If you grow your own tomatoes, you will be familiar with the overwhelming feeling of what to do with your surplus tomatoes at the end of the season in autumn or fall. For years, in September and October, I have frantically made green tomato chutney (very nice), green tomato jam (very nice), fried green tomatoes alla southern style (very nice), green tomato cake (very nice), but, there comes a point when you think – heck, now what I am I going to make? Well here is an option that will have you nicking green tomatoes from the plants well before autumn or fall. Fortunately, where I live, they sell green tomatoes most of the year. That said ripe tomatoes go very well in this recipe.

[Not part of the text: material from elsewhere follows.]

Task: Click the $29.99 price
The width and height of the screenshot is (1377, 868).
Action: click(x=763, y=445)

This one of those recipes where you can adjust it it to suit your desire or availability of your store cupboard. Basil would be a very good alternative to oregano. As would thyme.
Serves 4. Preparation 10 minutes. Cooking time approx 1 hour.

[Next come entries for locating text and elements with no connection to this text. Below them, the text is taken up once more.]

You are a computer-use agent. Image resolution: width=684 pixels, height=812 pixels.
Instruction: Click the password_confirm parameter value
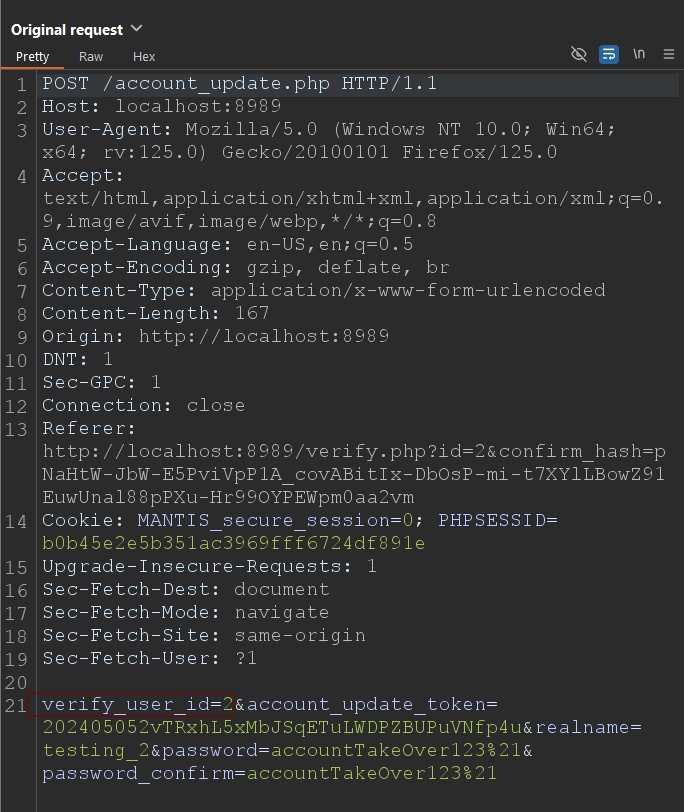click(371, 774)
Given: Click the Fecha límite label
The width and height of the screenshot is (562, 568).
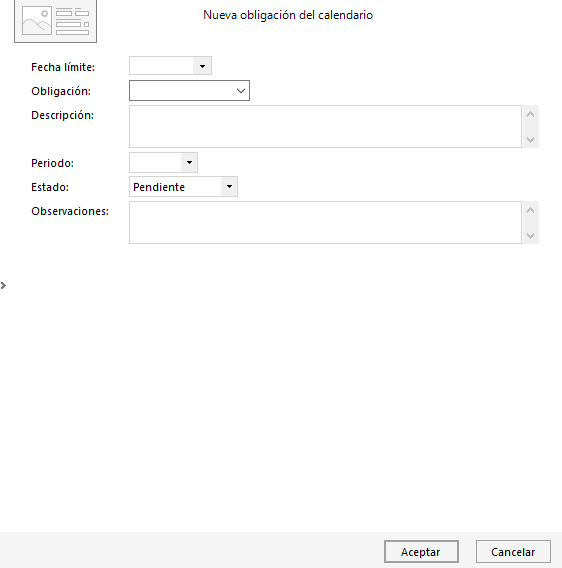Looking at the screenshot, I should [x=63, y=67].
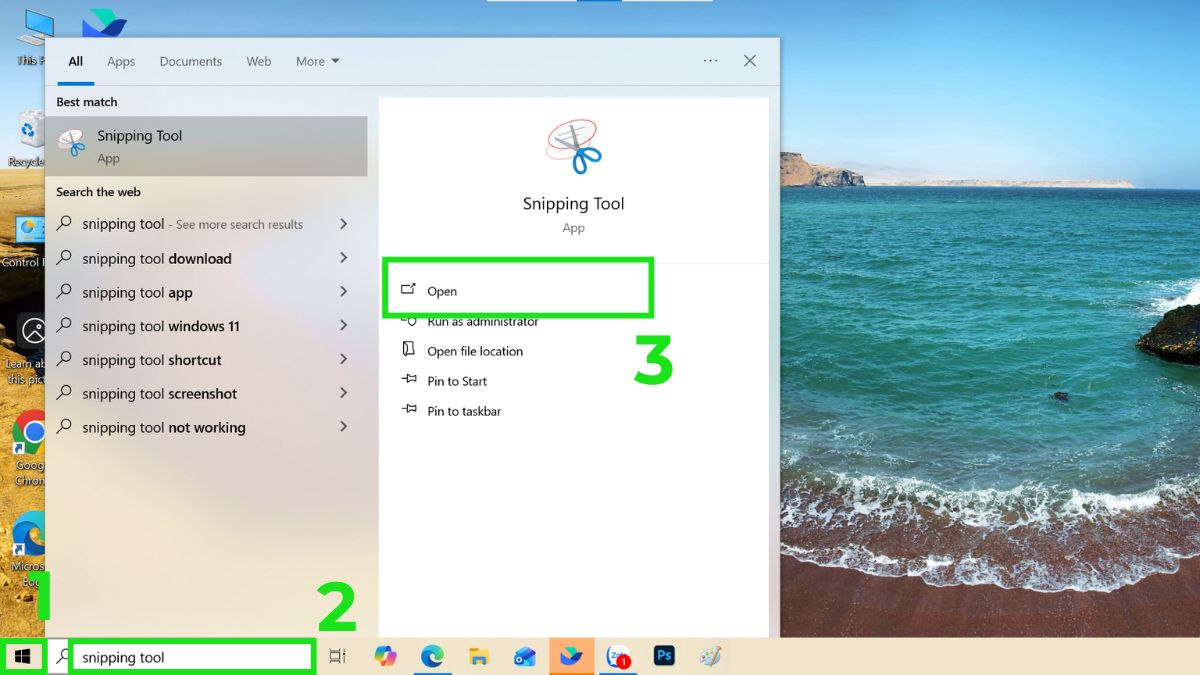This screenshot has width=1200, height=675.
Task: Open Outlook from the taskbar
Action: pos(525,656)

chopped green tomatoes enough to fill a 22 x 32 cm/9 x 13 inch baking pan in a single layer
3 or 4 cloves of garlic, chopped or minced
2 or 3 tablespoons/ 1/4 cup olive oil
1 – 2 tablespoons/ 1/5 cup balsamic vinegar
2 or more teaspoons dried oregano
salt and pepper to taste
Chop the tomatoes roughly and put them in the baking dish. They need to be in a rough single layer.
Spoon in the oil over the tomatoes, sprinkle on the oregano, season to your taste and finally sprinkle over the balsamic vinegar.
Bake for approximately 1 hour in an oven pre-heated to 180 C/ 350 F/ Gas 4/ Moderate. Stir at about 20 minutes intervals. Serve immediately.
I last served this with baked potatoes and peas.